### Work to complete
Exactly the line with "Task: Tap the Delmonico's Restaurant icon" and the lines that follow it, through the closing line of the entries, should be restated, with nothing left out or added.
^^^^^^^^^^^^^^^^
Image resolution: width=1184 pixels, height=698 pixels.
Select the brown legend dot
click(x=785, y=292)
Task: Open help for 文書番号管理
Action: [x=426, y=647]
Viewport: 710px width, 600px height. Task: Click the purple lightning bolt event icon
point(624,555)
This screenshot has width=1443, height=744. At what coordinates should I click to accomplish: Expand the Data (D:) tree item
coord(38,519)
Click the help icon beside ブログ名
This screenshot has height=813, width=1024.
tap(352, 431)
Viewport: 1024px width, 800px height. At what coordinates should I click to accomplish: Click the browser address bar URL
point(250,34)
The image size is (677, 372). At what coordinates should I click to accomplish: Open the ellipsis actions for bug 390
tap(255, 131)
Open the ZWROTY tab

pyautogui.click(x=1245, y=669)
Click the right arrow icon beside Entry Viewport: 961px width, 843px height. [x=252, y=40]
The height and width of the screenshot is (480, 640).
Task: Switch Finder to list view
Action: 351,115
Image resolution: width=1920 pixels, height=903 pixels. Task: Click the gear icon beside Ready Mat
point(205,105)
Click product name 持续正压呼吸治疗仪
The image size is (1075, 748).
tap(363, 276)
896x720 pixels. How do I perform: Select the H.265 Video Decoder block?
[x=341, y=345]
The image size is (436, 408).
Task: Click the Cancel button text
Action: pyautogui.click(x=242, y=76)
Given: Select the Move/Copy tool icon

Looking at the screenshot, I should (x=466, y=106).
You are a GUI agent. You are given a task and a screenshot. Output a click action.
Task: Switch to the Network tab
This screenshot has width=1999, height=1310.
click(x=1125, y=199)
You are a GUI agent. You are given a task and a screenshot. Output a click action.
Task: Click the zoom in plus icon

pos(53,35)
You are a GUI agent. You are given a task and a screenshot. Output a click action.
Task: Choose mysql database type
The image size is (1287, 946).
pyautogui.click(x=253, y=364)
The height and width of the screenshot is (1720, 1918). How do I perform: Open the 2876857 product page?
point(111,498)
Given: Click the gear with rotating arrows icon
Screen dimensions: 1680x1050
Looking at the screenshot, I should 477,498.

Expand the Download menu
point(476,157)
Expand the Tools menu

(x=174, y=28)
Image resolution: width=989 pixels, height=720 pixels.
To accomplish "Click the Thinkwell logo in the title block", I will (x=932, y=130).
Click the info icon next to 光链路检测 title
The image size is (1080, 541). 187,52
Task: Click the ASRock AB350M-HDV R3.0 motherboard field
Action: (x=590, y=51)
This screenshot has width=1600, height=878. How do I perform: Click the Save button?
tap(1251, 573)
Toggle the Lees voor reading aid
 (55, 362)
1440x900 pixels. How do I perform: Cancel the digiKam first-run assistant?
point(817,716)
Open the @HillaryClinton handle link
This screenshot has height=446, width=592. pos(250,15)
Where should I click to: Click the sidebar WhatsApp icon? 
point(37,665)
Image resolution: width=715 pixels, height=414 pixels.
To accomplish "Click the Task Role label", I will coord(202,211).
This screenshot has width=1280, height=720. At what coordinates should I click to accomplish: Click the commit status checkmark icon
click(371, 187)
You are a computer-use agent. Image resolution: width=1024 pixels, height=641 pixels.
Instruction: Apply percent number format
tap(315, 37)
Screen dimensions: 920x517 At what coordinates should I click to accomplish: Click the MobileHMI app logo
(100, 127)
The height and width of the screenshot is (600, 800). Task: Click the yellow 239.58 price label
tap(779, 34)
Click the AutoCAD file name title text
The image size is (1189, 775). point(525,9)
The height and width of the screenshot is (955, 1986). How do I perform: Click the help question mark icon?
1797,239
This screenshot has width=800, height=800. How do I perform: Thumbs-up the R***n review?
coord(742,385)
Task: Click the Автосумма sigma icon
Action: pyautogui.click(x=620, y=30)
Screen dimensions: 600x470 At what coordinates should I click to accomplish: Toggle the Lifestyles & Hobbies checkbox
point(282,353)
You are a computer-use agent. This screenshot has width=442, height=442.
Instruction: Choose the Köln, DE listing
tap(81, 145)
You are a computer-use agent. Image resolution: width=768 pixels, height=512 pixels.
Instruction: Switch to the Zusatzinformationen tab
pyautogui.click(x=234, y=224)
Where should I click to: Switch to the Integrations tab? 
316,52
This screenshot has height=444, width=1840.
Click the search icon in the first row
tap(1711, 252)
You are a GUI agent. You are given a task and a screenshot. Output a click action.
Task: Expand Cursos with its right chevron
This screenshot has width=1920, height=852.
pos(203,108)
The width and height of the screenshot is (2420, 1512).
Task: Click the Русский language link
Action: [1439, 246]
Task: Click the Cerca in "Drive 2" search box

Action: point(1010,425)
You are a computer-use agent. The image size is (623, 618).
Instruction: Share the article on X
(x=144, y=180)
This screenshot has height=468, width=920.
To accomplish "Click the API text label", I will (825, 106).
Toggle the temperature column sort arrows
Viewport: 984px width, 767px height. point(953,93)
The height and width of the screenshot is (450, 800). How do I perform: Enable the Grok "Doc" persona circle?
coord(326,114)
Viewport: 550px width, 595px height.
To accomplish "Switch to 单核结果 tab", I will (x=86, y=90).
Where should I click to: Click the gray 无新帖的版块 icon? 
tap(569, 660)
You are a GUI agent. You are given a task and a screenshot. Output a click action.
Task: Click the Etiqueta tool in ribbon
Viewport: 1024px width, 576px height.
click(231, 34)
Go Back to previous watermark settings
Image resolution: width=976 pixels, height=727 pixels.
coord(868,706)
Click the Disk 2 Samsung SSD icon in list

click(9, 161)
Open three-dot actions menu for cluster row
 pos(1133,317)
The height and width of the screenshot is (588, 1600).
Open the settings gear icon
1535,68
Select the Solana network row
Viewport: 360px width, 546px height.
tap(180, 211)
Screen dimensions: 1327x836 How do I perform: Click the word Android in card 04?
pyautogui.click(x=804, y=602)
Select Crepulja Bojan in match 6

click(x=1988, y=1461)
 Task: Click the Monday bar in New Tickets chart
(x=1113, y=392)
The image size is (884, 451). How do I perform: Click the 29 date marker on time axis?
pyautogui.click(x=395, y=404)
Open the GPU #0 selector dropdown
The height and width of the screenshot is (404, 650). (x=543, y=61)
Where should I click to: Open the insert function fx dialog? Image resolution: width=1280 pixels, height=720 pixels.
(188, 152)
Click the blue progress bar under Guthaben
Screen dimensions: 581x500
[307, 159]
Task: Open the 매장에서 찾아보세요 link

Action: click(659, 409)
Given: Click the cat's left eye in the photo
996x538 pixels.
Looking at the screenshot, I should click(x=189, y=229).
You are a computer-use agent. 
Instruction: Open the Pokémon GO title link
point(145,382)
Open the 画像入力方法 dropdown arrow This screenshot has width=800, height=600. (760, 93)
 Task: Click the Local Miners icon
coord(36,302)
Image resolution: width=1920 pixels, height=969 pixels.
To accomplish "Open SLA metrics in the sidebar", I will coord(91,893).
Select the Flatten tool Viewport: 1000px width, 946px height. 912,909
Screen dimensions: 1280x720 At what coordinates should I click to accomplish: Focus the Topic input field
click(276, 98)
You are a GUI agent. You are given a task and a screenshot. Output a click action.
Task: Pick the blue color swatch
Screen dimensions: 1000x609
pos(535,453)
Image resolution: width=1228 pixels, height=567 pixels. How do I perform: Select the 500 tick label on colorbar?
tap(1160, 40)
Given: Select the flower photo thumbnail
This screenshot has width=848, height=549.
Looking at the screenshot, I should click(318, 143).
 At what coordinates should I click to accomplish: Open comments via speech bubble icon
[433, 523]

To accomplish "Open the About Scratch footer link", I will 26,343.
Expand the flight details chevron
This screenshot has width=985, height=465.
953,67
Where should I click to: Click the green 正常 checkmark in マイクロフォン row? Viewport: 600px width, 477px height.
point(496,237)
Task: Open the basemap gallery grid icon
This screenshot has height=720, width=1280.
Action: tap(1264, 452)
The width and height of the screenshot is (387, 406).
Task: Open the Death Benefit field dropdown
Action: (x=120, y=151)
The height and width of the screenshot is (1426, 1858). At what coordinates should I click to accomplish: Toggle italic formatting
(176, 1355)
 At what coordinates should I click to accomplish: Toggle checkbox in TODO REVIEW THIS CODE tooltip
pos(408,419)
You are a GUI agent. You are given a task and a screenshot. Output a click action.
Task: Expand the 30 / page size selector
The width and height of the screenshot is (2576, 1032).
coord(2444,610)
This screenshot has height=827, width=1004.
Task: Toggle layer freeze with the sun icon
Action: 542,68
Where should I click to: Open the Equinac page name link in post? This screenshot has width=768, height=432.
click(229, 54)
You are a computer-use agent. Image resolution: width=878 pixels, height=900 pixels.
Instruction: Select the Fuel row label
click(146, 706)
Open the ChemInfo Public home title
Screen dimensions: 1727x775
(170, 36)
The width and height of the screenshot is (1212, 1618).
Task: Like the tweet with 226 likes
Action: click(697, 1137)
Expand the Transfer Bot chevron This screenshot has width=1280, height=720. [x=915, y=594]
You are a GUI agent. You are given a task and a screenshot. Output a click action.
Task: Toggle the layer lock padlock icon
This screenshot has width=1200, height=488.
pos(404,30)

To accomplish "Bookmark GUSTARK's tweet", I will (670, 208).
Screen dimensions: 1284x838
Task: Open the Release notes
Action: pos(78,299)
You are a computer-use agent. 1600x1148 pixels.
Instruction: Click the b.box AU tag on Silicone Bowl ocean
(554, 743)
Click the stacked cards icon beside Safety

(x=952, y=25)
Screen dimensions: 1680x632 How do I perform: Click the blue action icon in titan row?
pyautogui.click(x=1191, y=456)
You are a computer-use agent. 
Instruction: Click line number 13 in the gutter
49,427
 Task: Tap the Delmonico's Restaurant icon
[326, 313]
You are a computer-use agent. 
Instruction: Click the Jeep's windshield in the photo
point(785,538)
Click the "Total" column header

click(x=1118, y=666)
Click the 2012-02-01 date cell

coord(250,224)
^^^^^^^^^^^^^^^^
### Finished task
 Task: Tap the Delmonico's Restaurant icon
[326, 313]
You are a computer-use agent. 
Instruction: Click the Jeep's windshield in the photo
point(785,538)
Click the "Total" column header

click(x=1118, y=666)
Click the 2012-02-01 date cell

coord(250,224)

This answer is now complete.